The prosecutors said the female victims were told not to speak of the “night duty” and those who expressed hesitation in performing it were told “they had devil in them” and “risked eternal damnation.”

The pastorals also said they were threatened and physically abused by Quiboloy if they leave KOJC or were not available to perform “night duty.”

According to the indictment, victims who escaped from KOJC were harassed, threatened and alleged to be involved in illicit activities, such as cybersex and theft, by Quiboloy and other church officials.


The prosecutors also said Quiboloy and other church officials would transport KOJC workers in the US to solicit donations as CFJ “volunteers,” who were referred to in the church as “Full Time Miracle Workers.”

The volunteers were told to solicit “nearly every day, year-round, working very long hours, and often sleeping in cars overnight.”
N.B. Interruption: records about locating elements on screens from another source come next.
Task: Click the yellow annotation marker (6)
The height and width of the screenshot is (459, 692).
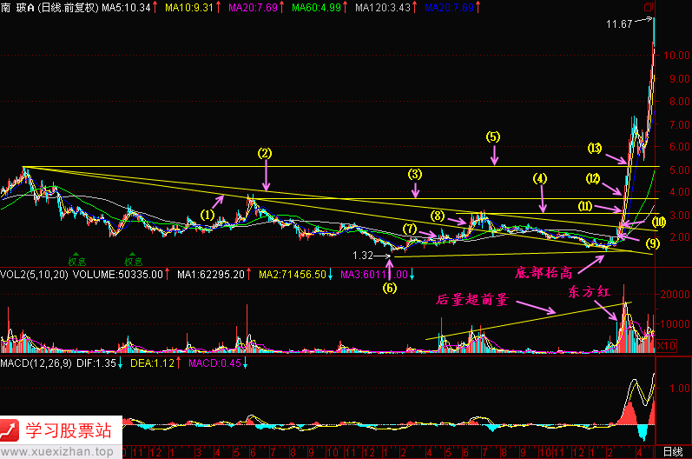Action: pos(389,288)
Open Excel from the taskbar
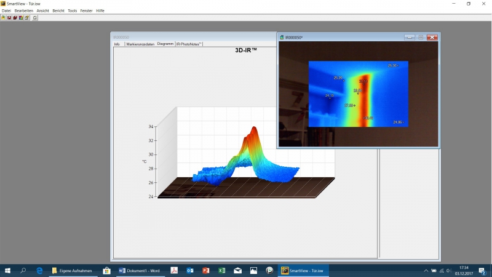This screenshot has width=492, height=277. tap(221, 270)
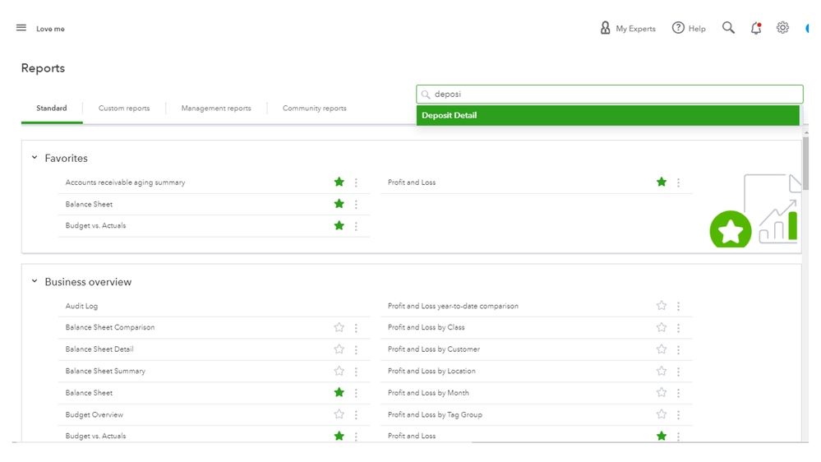Click the Help question mark icon

pos(678,28)
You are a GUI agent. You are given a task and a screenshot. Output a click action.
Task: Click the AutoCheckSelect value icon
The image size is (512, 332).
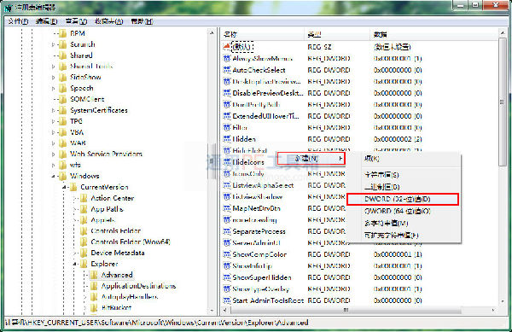click(x=227, y=70)
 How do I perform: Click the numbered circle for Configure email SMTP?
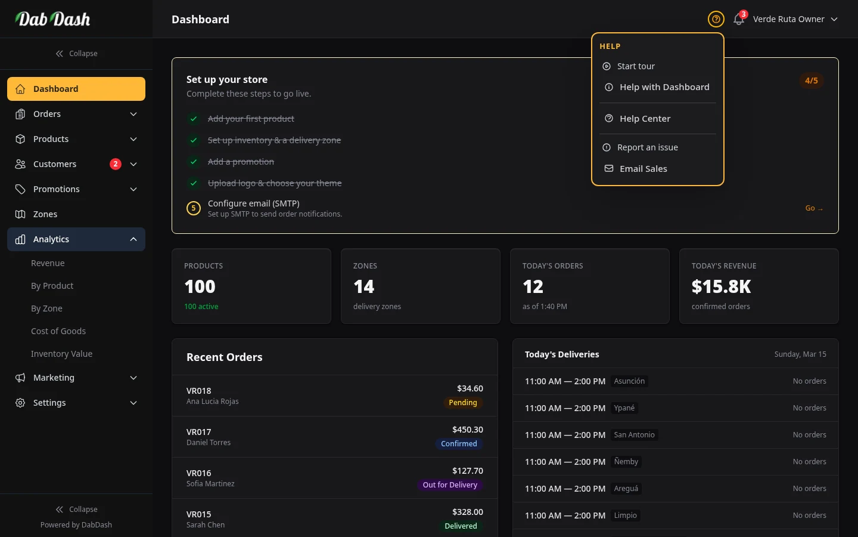coord(193,208)
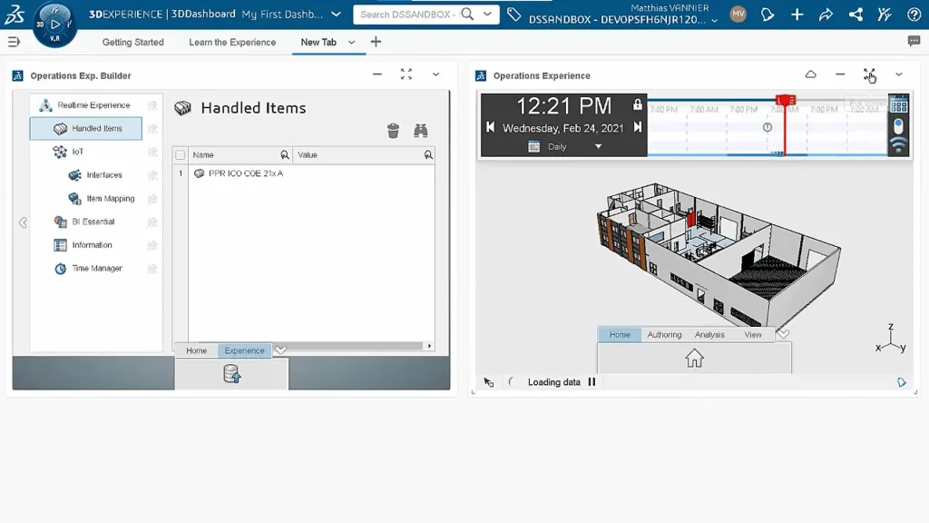929x523 pixels.
Task: Click the red marker on the timeline
Action: (x=786, y=100)
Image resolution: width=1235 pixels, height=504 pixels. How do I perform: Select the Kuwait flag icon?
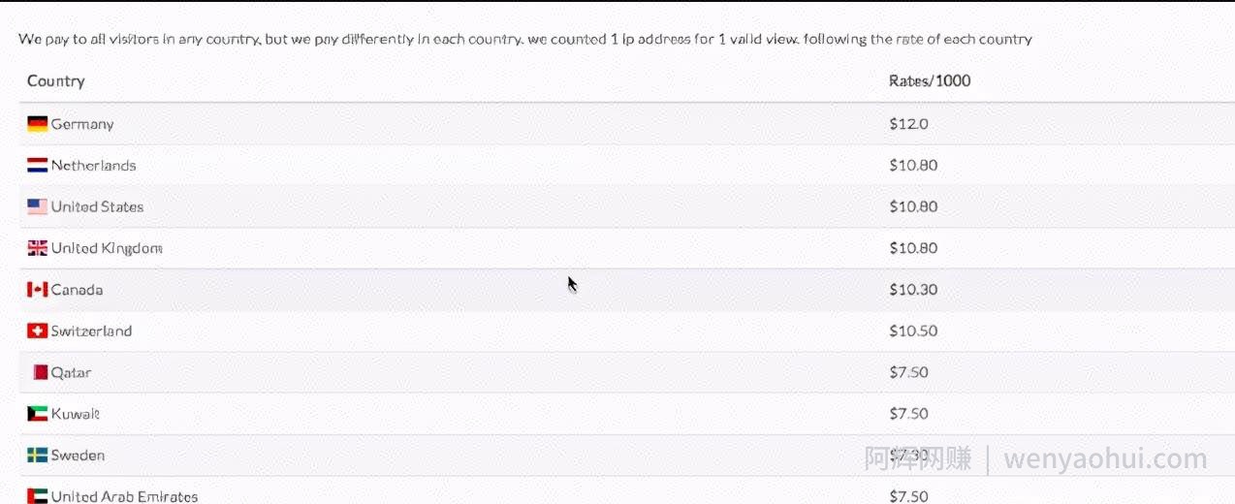pyautogui.click(x=37, y=414)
They were instructed to falsely inform the public that the money was used “to aid impoverished Filipino children,” the indictment alleges.
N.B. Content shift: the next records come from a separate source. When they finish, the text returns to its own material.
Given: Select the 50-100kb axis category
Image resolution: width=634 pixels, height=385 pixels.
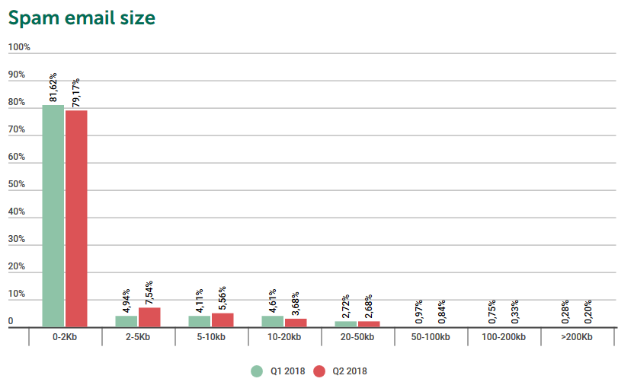Looking at the screenshot, I should coord(431,337).
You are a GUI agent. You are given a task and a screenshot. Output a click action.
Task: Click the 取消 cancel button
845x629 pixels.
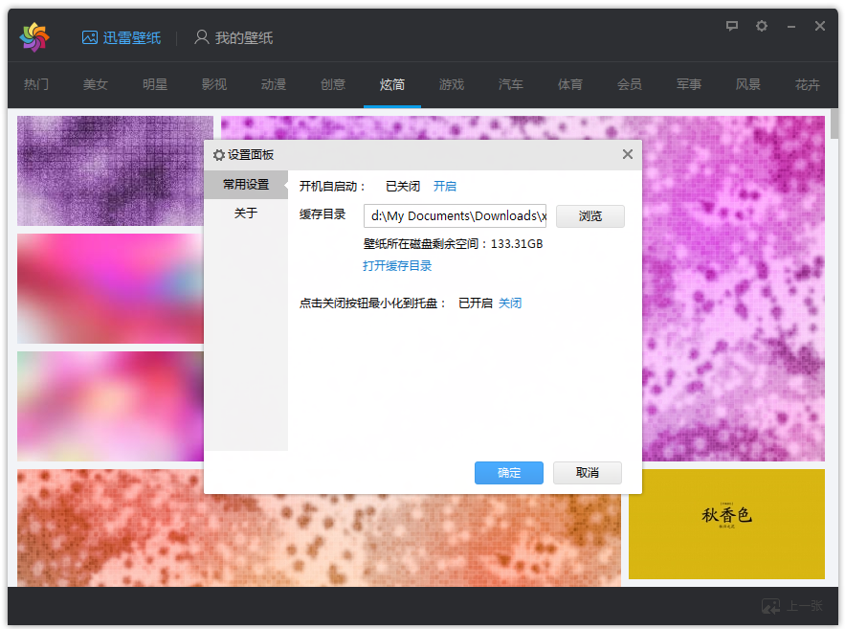tap(588, 473)
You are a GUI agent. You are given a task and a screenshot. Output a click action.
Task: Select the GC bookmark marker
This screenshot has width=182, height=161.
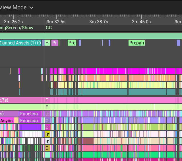49,28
The prosecutors said church officials would set daily quotas for volunteers and these were increased during the months of September to October through January to February of the following year, which were referred within the church as “Month of Blessing” or “Knights of Harvest.”

Those who failed to meet their daily solicitation quotas were “yelled at, shamed, berated, physically abused, or forced to fast, i.e., abstain from food, while being locked in a room at the KOJC Compound.”

For the volunteers to stay permanently in the US, they were entered into fraudulent marriages or told to apply for student visas, the prosecutors said.
In order to avoid bank reporting requirements and detection, KOJC workers did not deposit more than $10,000 in cash into a bank account.

The indictment also alleges that church officials had transferred funds to certain KOJC accounts in the Philippines in order to fund, among other things, construction of a stadium and Quiboloy’s “lavish lifestyle.”

The KOJC was founded in Davao in 1985 and claims to have 6 million members in approximately 200 countries.

The church in 2007 began operating Children’s Joy Foundation, which is registered in the state of California as a foreign non-profit. 

The prosecutors said Quiboloy frequently traveled to the United States to observe KOJC and CJF’s operations around February 2018. 

He stayed in large residences that he controlled, including residences in Calabasas, California; Las Vegas, Nevada: and Kapolei, Hawaii, according to the indictment.

Charged together with Quiboloy were Teresita Tolibas Dandan, Helen Panilag, Felina Salinas, Guia Cabactulan, Marissa Duenas, Amanda Estopare, Bettina Padilla Roces and Maria De Leon.